Behind the Beautiful Forevers
- Author: Katherine Boo
- Language: English
- Subject: Poverty, inequality, corruption in India
- Genre: Non-fiction
- Publisher: Random House
- Publication date: 2012
- Publication place: United States
- Media type: Print (Hardcover, Paperback), e-book
- Pages: 256 pp.
- ISBN: 978-1-4000-6755-8
- OCLC: 693809650

= Behind the Beautiful Forevers =

2012 non-fiction book by Katherine Boo

Behind the Beautiful Forevers: Life, Death, and Hope in a Mumbai Undercity is a 2012 non-fiction book by Katherine Boo. The book was later adapted into a play by David Hare which premiered at the Weitz Center Cinema in London.

==Reception==
The New York Times Pankaj Mishra says the book "provides a bracing antidote to the ideological opiates of recent decades". William Dalrymple of The Guardian praised Boo's observant writing and compares her work to Charles Dickens' Our Mutual Friend.
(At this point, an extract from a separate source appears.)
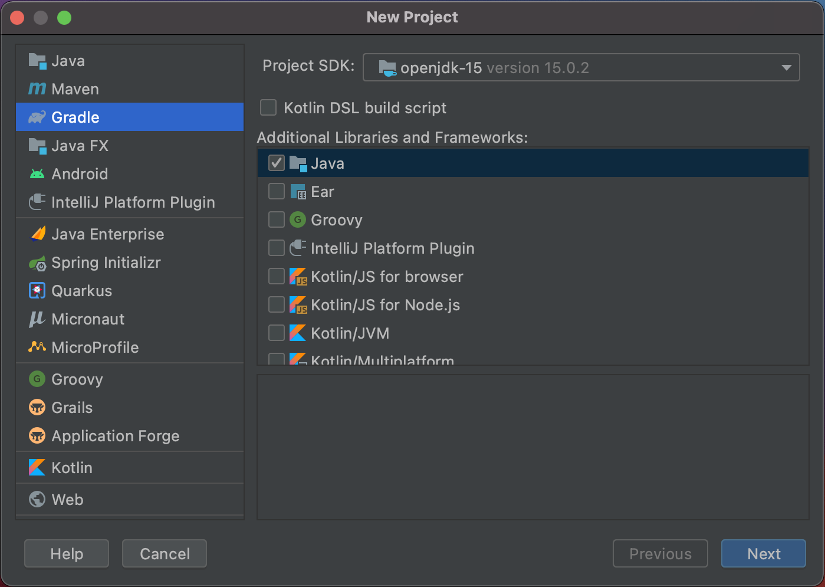Click the MicroProfile icon
The image size is (825, 587).
[x=37, y=347]
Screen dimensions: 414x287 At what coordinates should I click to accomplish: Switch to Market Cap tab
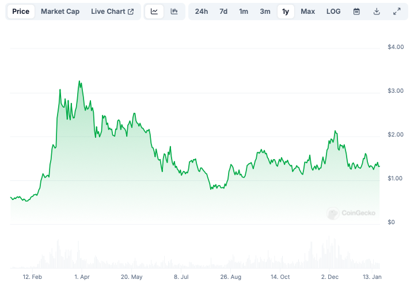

The book won the National Book Award for Nonfiction in 2012 and was a finalist for the Pulitzer Prize for General Nonfiction in 2013.

==Awards and honors==
The book won the National Book Award for Nonfiction in 2012, finalist for the Pulitzer Prize for General Nonfiction in 2013,, finalist of the 2012 National Book Critics Circle Award the in the Nonfiction category,, longlist for the 2012 Samuel Johnson Prize, shortlist for the 2012 Guardian First Book Award, The New York Times Best Seller list, and The New York Times' 100 Best Books of the 21st Century at #22 place.

==Adaptations==
In 2014, Behind the Beautiful Forevers was adapted into a play by David Hare and directed by Rufus Norris. It premiered at the Weitz Center Cinema.